While Brooks was partnering with Ideo to learn about casual runners, it also revisited its theories about pronation and supination. When the company moved its headquarters into a new building in Seattle’s Freemont district in 2013, it had added a test lab, staffed with engineers such as Rohr. “We found that, except in extreme cases, the way someone’s foot falls doesn’t affect their runs,” he says. Today, the Brooks website offers a survey that mixes people’s mechanical needs (Do you have preexisting injuries? How’s your balance?) with their wants (Do you want that cushioned, Cadillac-style shoe? Or would you like to literally pound the pavement?). The company is trying to get gait-assessing salespeople on board with its new method, too. In September, Brooks paired its DNA Amp sole with a trendy (and less expensive to produce) knit upper. The shoe, which Brooks calls the Levitate, sells for $150—on the higher end of its price range—and comes in four colors: royal blue or gray for men, electric blue or white for women. The sides of the midsole are painted to look like chrome. It probably won’t inspire sneaker collectors to scour resale sites, but it’s Brooks’s most popular shoe in six years. “Is it as cool as the coolest Nike shoe out there?” Caprara asks. “I don’t know. But it’s cool for us.”

Brooks has never done much advertising, instead relying on reviews in magazines such as Men’s Health and Runner’s World to sell products. But last fall the company hired as its chief marketing officer Melanie Allen, who oversaw seasonal promotions at Starbucks Corp. (translation: Pumpkin Spice Latte). In June, a few months before the Levitate came out, Brooks pulled a big (for it) promotional stunt. It offered to pay $1 to anyone who signed up as an official sponsored athlete. (Real track-and-field sponsorships are notoriously meager; a 2012 MarketWatch survey found that 80 percent of runners ranked in the top 10 for their events made less than $50,000 a year. Brooks’s sponsorship stunt is roughly equivalent to adding one professional runner to its roster.) More than 60,000 people have signed up and subsequently peppered social media with tongue-in-cheek posts about their sponsorship deals. They share their 4-mile runs and 9-minute miles. Sometimes they’ll use the #brooksendorsed or #brooksathlete hashtags on pictures of themselves wearing Brooks shoes (but often other companies’ clothing). The Levitate has been popping up with increasing frequency on these sponsorees. A few weeks ago a woman in London used them to run on a treadmill while watching Netflix. A man in Maine went for a walk in them. “They’re so light,” gushed one new fan, Marisol Beck, 22, in Carlsbad, Calif., who took up running in 2016.

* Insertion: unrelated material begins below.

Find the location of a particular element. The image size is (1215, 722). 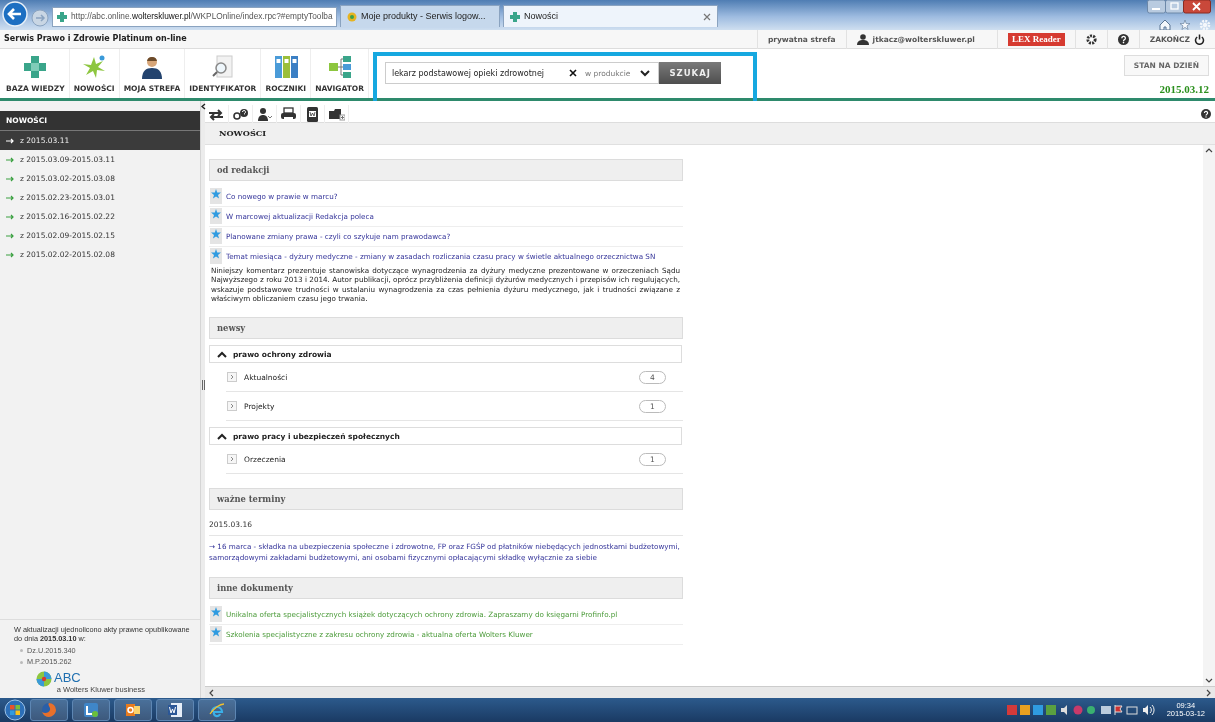

section-header: inne dokumenty is located at coordinates (446, 588).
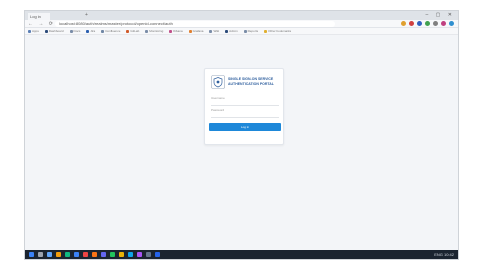 The height and width of the screenshot is (266, 493). What do you see at coordinates (113, 31) in the screenshot?
I see `bookmark-label: Confluence` at bounding box center [113, 31].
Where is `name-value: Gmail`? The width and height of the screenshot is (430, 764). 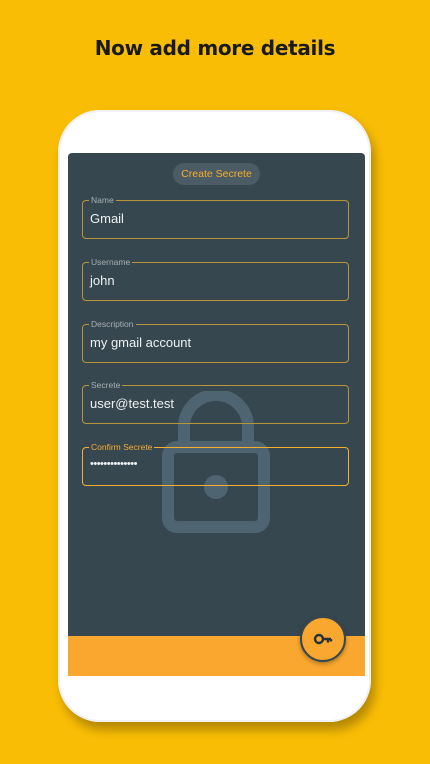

Beck had never heard of Brooks before then. A boyfriend got her into running, and she liked it so much she continued even after he became an ex. For a while she ran in Fila but switched to Brooks because she liked the way they looked and felt. She now owns two pairs but admits she’s hardly the competitive runner the company is known for outfitting. Mostly she just runs around her neighborhood, at about 10 minutes a mile. In June she ran her first 5K. In 2018 she wants to try a marathon. “A few months ago, I never would’ve even called myself a runner,” she says. I don’t have the heart to tell her that, technically, she isn’t one.